Two Cyclists, One Day at a Time

Hi fellow terrestrials,

Lately, I’ve been thinking about perspective — how small and fragile our little blue planet is, swirling through the universe. It makes a lot of what we humans argue about seem… a bit ridiculous. At the same time, it sharpens my focus on what really matters.

James continues to surprise me every single day. We never quite know what the next hour will bring — keeps things exciting… whether we like it or not.

On Easter Sunday, we did something we haven’t done in a long time — we rode up Mt. Vision in Point Reyes. One of our old favorite routes. We got a late start, as mornings can be a bit of an adventure these days. After breakfast (and all his meds for “dessert”), James’s blood pressure sometimes drops to numbers that would make most people immediately lie down… permanently. Somehow, his athlete’s heart keeps him going — though not without a bit of wobbling, confusion, and creative interpretations of gravity.

So, we do what we do: I guide him to our little sunlit loveseat, he resets, and after a while — voilĂ  — we get another shot at the day.

We finally set off in the early afternoon, in perfect weather. Once we turned off Sir Francis Drake and climbed Mt. Vision Road, the Easter traffic vanished. Peace, quiet… and two slightly stubborn cyclists pretending everything is completely normal.

And for a while, it was.

No Lewy. No worries. Just us on the road. Glorious.

We stopped for tea with dear friends in Inverness, enjoyed some chocolate Easter candy (medically necessary, obviously), and despite being offered a ride home in the dark, we declined — because apparently we still make excellent decisions.

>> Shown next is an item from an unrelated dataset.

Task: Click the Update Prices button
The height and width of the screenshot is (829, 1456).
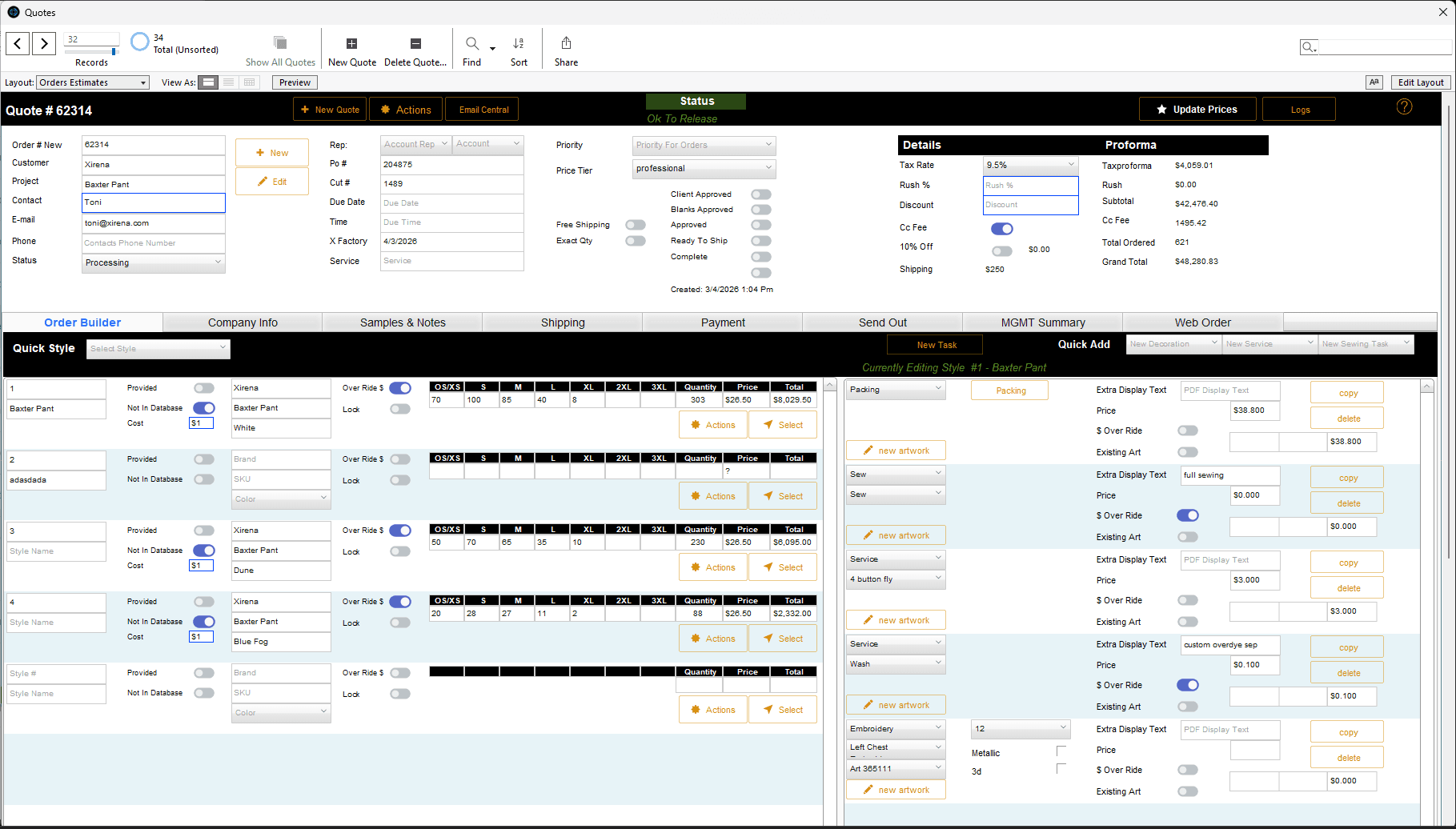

End result: 45 miles, 3,431 feet of climbing, and two very tired but very happy humans arriving home full of endorphins and questionable judgment.

Those days carry us.

Even when we feel too old, too sick, too “whatever”… we go anyway. We just go — and give whatever tries to stop us a very unfriendly gesture. So far, it’s working.

Since then, James has been riding with me partway to work and even riding home alone some days. Friends lift him up, and every now and then his old wit pops out — sharp, perfectly timed, and just enough to remind me: he’s still very much in there.

At the same time, the challenges are real. Technology, for example, has officially declared war. A “new” refurbished computer and even his phone can trigger the heebie-jeebies — sometimes complete with shaking and a look that says, “This device is clearly plotting against me.”

We have an in-person appointment at UCSF next week with our neurologist after a year of Zoom calls. We’re looking forward to seeing her — in actual three dimensions.

I’m heading to Austin on Friday, and James will stay with Coby again. In October, we’re hoping to celebrate our granddaughter’s third birthday with some family visiting from Germany — assuming James stays stable and airline prices come back down to planet Earth.

Through it all, we try to stay grounded in what matters.

Let the sunshine in. Let love travel across our small, beautiful planet — into the darkest corners — and maybe knock a little sense into all of us along the way.

Thank you for being here, for caring, and for helping us keep going.